SHORT PROBLEM
Turn these lines into a numbered list, leaving out blank lines, and cover every one of the entries.

[Records from a data collection]
++++++++

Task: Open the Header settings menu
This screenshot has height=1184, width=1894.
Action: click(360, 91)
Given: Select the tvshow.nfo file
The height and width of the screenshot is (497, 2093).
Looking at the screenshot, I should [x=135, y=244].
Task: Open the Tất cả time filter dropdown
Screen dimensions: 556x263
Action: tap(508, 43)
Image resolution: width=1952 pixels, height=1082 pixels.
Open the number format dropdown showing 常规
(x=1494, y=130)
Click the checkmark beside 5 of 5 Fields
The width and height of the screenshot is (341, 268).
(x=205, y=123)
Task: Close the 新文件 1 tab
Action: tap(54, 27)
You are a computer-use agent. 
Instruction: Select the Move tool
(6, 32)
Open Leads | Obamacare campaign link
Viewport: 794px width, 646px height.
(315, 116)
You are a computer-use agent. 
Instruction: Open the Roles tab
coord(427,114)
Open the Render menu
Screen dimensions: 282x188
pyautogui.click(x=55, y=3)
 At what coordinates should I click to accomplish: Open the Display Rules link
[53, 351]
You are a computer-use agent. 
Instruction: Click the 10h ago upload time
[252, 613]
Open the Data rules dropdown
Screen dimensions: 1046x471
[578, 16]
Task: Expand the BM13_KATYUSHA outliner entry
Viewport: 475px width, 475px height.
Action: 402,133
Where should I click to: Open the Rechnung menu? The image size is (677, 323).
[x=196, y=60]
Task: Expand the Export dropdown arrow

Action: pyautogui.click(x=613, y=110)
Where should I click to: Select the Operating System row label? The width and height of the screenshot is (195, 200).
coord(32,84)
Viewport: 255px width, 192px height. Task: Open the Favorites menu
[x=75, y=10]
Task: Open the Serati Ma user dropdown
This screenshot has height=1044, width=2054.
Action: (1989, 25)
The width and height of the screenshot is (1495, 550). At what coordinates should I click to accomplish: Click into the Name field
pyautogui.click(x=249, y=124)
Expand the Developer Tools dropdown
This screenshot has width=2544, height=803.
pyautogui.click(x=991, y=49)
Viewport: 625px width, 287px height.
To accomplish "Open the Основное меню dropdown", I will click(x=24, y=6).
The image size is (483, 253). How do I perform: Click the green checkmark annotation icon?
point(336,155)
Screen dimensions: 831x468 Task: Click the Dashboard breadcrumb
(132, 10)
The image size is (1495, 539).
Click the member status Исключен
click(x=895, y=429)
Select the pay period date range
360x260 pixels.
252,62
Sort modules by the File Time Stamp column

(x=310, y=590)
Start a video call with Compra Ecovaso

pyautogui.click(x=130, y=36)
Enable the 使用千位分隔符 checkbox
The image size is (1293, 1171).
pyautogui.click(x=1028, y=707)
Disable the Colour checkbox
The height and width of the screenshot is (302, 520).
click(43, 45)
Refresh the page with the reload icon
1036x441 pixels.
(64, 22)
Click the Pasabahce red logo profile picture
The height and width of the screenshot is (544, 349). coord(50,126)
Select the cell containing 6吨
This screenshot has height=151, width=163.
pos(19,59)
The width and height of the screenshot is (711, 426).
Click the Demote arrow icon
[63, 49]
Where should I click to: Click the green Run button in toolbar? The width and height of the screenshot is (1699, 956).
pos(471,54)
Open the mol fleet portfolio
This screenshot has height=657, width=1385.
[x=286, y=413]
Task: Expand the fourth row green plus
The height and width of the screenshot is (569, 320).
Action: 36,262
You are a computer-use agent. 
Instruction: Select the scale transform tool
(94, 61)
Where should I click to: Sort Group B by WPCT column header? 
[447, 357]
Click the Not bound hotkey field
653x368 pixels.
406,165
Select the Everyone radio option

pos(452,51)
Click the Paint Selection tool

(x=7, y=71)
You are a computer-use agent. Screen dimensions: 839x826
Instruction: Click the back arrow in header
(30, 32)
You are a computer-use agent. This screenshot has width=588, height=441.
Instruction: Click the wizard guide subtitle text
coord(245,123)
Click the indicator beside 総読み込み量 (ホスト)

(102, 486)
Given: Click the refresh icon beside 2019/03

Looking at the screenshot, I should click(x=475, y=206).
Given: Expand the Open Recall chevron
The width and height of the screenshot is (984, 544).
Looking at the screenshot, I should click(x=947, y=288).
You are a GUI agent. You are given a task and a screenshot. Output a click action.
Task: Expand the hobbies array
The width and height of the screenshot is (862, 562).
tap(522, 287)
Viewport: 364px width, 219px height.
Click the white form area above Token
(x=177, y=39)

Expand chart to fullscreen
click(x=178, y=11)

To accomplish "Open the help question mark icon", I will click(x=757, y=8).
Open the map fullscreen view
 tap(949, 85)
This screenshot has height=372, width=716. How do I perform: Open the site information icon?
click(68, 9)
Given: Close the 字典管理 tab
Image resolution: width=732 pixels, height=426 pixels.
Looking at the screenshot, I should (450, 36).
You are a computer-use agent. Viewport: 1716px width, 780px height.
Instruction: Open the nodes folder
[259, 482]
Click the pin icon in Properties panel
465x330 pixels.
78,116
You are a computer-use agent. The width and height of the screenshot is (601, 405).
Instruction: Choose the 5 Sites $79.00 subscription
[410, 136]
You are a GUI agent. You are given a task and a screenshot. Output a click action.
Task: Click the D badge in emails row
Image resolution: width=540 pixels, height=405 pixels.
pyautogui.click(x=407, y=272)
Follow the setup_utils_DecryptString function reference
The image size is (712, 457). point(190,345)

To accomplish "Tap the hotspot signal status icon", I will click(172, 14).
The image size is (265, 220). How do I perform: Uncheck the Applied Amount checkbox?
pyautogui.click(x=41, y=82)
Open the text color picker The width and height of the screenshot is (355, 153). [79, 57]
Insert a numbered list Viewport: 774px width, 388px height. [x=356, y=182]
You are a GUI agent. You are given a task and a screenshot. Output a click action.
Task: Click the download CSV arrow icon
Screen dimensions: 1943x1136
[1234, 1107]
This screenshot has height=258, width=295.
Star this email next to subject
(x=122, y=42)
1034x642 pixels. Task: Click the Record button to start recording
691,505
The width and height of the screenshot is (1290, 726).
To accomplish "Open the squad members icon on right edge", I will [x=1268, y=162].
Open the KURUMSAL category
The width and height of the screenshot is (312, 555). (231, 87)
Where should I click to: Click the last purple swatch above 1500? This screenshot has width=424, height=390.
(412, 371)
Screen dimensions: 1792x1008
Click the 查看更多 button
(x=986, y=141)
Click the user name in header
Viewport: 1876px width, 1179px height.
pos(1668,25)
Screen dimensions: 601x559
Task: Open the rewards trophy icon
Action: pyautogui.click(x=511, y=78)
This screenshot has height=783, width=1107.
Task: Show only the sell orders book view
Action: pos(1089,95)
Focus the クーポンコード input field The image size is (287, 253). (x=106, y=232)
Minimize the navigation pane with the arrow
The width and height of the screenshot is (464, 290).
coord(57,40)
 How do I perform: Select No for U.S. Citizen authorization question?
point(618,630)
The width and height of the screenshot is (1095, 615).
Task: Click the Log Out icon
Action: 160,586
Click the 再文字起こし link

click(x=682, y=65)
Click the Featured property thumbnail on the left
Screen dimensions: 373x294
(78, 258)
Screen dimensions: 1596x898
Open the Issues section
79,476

++++++++

SOLUTION TO THIS PROBLEM
1. Task: Open the Header settings menu
2. This screenshot has height=1184, width=1894.
3. Action: click(360, 91)
4. Given: Select the tvshow.nfo file
5. The height and width of the screenshot is (497, 2093).
6. Looking at the screenshot, I should [x=135, y=244].
7. Task: Open the Tất cả time filter dropdown
8. Screen dimensions: 556x263
9. Action: tap(508, 43)
10. Image resolution: width=1952 pixels, height=1082 pixels.
11. Open the number format dropdown showing 常规
12. (x=1494, y=130)
13. Click the checkmark beside 5 of 5 Fields
14. The width and height of the screenshot is (341, 268).
15. (x=205, y=123)
16. Task: Close the 新文件 1 tab
17. Action: tap(54, 27)
18. You are a computer-use agent. 
19. Instruction: Select the Move tool
20. (6, 32)
21. Open Leads | Obamacare campaign link
22. Viewport: 794px width, 646px height.
23. (315, 116)
24. You are a computer-use agent. 
25. Instruction: Open the Roles tab
26. coord(427,114)
27. Open the Render menu
28. Screen dimensions: 282x188
29. pyautogui.click(x=55, y=3)
30.  At what coordinates should I click to accomplish: Open the Display Rules link
31. [53, 351]
32. You are a computer-use agent. 
33. Instruction: Click the 10h ago upload time
34. [252, 613]
35. Open the Data rules dropdown
36. Screen dimensions: 1046x471
37. [578, 16]
38. Task: Expand the BM13_KATYUSHA outliner entry
39. Viewport: 475px width, 475px height.
40. Action: 402,133
41. Where should I click to: Open the Rechnung menu? The image size is (677, 323).
42. [x=196, y=60]
43. Task: Expand the Export dropdown arrow
44. Action: pyautogui.click(x=613, y=110)
45. Where should I click to: Select the Operating System row label? The width and height of the screenshot is (195, 200).
46. coord(32,84)
47. Viewport: 255px width, 192px height. Task: Open the Favorites menu
48. [x=75, y=10]
49. Task: Open the Serati Ma user dropdown
50. This screenshot has height=1044, width=2054.
51. Action: (1989, 25)
52. The width and height of the screenshot is (1495, 550). At what coordinates should I click to accomplish: Click into the Name field
53. pyautogui.click(x=249, y=124)
54. Expand the Developer Tools dropdown
55. This screenshot has width=2544, height=803.
56. pyautogui.click(x=991, y=49)
57. Viewport: 625px width, 287px height.
58. To accomplish "Open the Основное меню dropdown", I will click(x=24, y=6).
59. The image size is (483, 253). How do I perform: Click the green checkmark annotation icon?
60. point(336,155)
61. Screen dimensions: 831x468 Task: Click the Dashboard breadcrumb
62. (132, 10)
63. The image size is (1495, 539).
64. Click the member status Исключен
65. click(x=895, y=429)
66. Select the pay period date range
67. 360x260 pixels.
68. 252,62
69. Sort modules by the File Time Stamp column
70. (x=310, y=590)
71. Start a video call with Compra Ecovaso
72. pyautogui.click(x=130, y=36)
73. Enable the 使用千位分隔符 checkbox
74. The image size is (1293, 1171).
75. pyautogui.click(x=1028, y=707)
76. Disable the Colour checkbox
77. The height and width of the screenshot is (302, 520).
78. click(43, 45)
79. Refresh the page with the reload icon
80. 1036x441 pixels.
81. (64, 22)
82. Click the Pasabahce red logo profile picture
83. The height and width of the screenshot is (544, 349). coord(50,126)
84. Select the cell containing 6吨
85. This screenshot has height=151, width=163.
86. pos(19,59)
87. The width and height of the screenshot is (711, 426).
88. Click the Demote arrow icon
89. [63, 49]
90. Where should I click to: Click the green Run button in toolbar? The width and height of the screenshot is (1699, 956).
91. pos(471,54)
92. Open the mol fleet portfolio
93. This screenshot has height=657, width=1385.
94. [x=286, y=413]
95. Task: Expand the fourth row green plus
96. The height and width of the screenshot is (569, 320).
97. Action: 36,262
98. You are a computer-use agent. 
99. Instruction: Select the scale transform tool
100. (94, 61)
101. Where should I click to: Sort Group B by WPCT column header? 
102. [447, 357]
103. Click the Not bound hotkey field
104. 653x368 pixels.
105. 406,165
106. Select the Everyone radio option
107. pos(452,51)
108. Click the Paint Selection tool
109. (x=7, y=71)
110. You are a computer-use agent. Screen dimensions: 839x826
111. Instruction: Click the back arrow in header
112. (30, 32)
113. You are a computer-use agent. This screenshot has width=588, height=441.
114. Instruction: Click the wizard guide subtitle text
115. coord(245,123)
116. Click the indicator beside 総読み込み量 (ホスト)
117. (102, 486)
118. Given: Click the refresh icon beside 2019/03
119. Looking at the screenshot, I should click(x=475, y=206).
120. Given: Expand the Open Recall chevron
121. The width and height of the screenshot is (984, 544).
122. Looking at the screenshot, I should click(x=947, y=288).
123. You are a GUI agent. You are given a task and a screenshot. Output a click action.
124. Task: Expand the hobbies array
125. The width and height of the screenshot is (862, 562).
126. tap(522, 287)
127. Viewport: 364px width, 219px height.
128. Click the white form area above Token
129. (x=177, y=39)
130. Expand chart to fullscreen
131. click(x=178, y=11)
132. To accomplish "Open the help question mark icon", I will click(x=757, y=8).
133. Open the map fullscreen view
134.  tap(949, 85)
135. This screenshot has height=372, width=716. How do I perform: Open the site information icon?
136. click(68, 9)
137. Given: Close the 字典管理 tab
138. Image resolution: width=732 pixels, height=426 pixels.
139. Looking at the screenshot, I should (450, 36).
140. You are a computer-use agent. Viewport: 1716px width, 780px height.
141. Instruction: Open the nodes folder
142. [259, 482]
143. Click the pin icon in Properties panel
144. 465x330 pixels.
145. 78,116
146. You are a computer-use agent. The width and height of the screenshot is (601, 405).
147. Instruction: Choose the 5 Sites $79.00 subscription
148. [410, 136]
149. You are a GUI agent. You are given a task and a screenshot. Output a click action.
150. Task: Click the D badge in emails row
151. Image resolution: width=540 pixels, height=405 pixels.
152. pyautogui.click(x=407, y=272)
153. Follow the setup_utils_DecryptString function reference
154. The image size is (712, 457). point(190,345)
155. To accomplish "Tap the hotspot signal status icon", I will click(172, 14).
156. The image size is (265, 220). How do I perform: Uncheck the Applied Amount checkbox?
157. pyautogui.click(x=41, y=82)
158. Open the text color picker The width and height of the screenshot is (355, 153). [79, 57]
159. Insert a numbered list Viewport: 774px width, 388px height. [x=356, y=182]
160. You are a GUI agent. You are given a task and a screenshot. Output a click action.
161. Task: Click the download CSV arrow icon
162. Screen dimensions: 1943x1136
163. [1234, 1107]
164. This screenshot has height=258, width=295.
165. Star this email next to subject
166. (x=122, y=42)
167. 1034x642 pixels. Task: Click the Record button to start recording
168. 691,505
169. The width and height of the screenshot is (1290, 726).
170. To accomplish "Open the squad members icon on right edge", I will [x=1268, y=162].
171. Open the KURUMSAL category
172. The width and height of the screenshot is (312, 555). (231, 87)
173. Where should I click to: Click the last purple swatch above 1500? This screenshot has width=424, height=390.
174. (412, 371)
175. Screen dimensions: 1792x1008
176. Click the 查看更多 button
177. (x=986, y=141)
178. Click the user name in header
179. Viewport: 1876px width, 1179px height.
180. pos(1668,25)
181. Screen dimensions: 601x559
182. Task: Open the rewards trophy icon
183. Action: pyautogui.click(x=511, y=78)
184. This screenshot has height=783, width=1107.
185. Task: Show only the sell orders book view
186. Action: pos(1089,95)
187. Focus the クーポンコード input field The image size is (287, 253). (x=106, y=232)
188. Minimize the navigation pane with the arrow
189. The width and height of the screenshot is (464, 290).
190. coord(57,40)
191.  How do I perform: Select No for U.S. Citizen authorization question?
192. point(618,630)
193. The width and height of the screenshot is (1095, 615).
194. Task: Click the Log Out icon
195. Action: 160,586
196. Click the 再文字起こし link
197. click(x=682, y=65)
198. Click the Featured property thumbnail on the left
199. Screen dimensions: 373x294
200. (78, 258)
201. Screen dimensions: 1596x898
202. Open the Issues section
203. 79,476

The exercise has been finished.